TASK REQUIREMENTS — Reproduce each of the following items word for word, leaving out the pictures.

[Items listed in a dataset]
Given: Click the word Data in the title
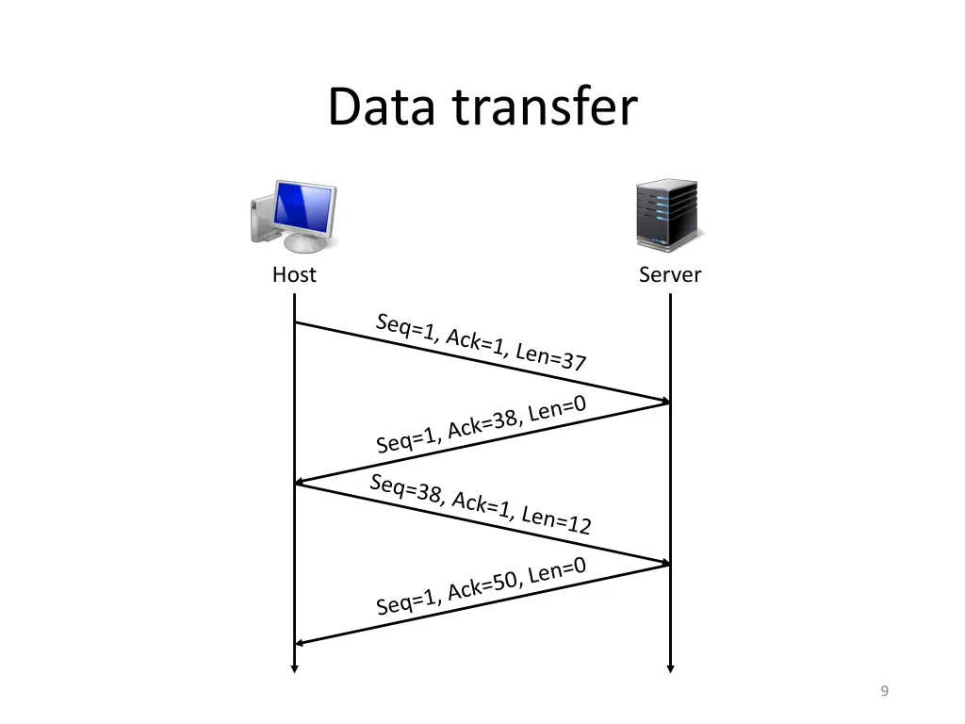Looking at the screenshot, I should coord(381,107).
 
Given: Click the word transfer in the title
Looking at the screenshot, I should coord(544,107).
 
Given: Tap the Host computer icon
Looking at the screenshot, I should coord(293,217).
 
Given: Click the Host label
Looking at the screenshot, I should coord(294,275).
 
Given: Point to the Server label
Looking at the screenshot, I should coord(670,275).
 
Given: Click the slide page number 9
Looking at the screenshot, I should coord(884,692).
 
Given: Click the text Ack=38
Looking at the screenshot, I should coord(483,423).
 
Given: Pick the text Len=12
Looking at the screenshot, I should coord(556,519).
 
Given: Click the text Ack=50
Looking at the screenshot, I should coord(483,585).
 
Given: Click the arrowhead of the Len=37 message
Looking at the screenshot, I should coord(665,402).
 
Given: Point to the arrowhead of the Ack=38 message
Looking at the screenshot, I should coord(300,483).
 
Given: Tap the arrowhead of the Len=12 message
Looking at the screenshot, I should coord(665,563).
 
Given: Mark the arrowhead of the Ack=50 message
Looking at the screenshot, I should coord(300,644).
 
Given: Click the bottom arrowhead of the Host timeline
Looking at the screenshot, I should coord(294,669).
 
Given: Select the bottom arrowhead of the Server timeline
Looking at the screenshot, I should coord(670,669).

SOLUTION FOR THIS PROBLEM —
Given: Click the word Data in the title
Looking at the screenshot, I should coord(381,107).
 
Given: Click the word transfer in the title
Looking at the screenshot, I should coord(544,107).
 
Given: Tap the Host computer icon
Looking at the screenshot, I should coord(293,217).
 
Given: Click the Host label
Looking at the screenshot, I should coord(294,275).
 
Given: Point to the Server label
Looking at the screenshot, I should coord(670,275).
 
Given: Click the slide page number 9
Looking at the screenshot, I should coord(884,692).
 
Given: Click the text Ack=38
Looking at the screenshot, I should coord(483,423).
 
Given: Pick the text Len=12
Looking at the screenshot, I should coord(556,519).
 
Given: Click the text Ack=50
Looking at the screenshot, I should coord(483,585).
 
Given: Click the arrowhead of the Len=37 message
Looking at the screenshot, I should coord(665,402).
 
Given: Point to the arrowhead of the Ack=38 message
Looking at the screenshot, I should coord(300,483).
 
Given: Tap the arrowhead of the Len=12 message
Looking at the screenshot, I should coord(665,563).
 
Given: Mark the arrowhead of the Ack=50 message
Looking at the screenshot, I should coord(300,644).
 
Given: Click the bottom arrowhead of the Host timeline
Looking at the screenshot, I should coord(294,669).
 
Given: Select the bottom arrowhead of the Server timeline
Looking at the screenshot, I should coord(670,669).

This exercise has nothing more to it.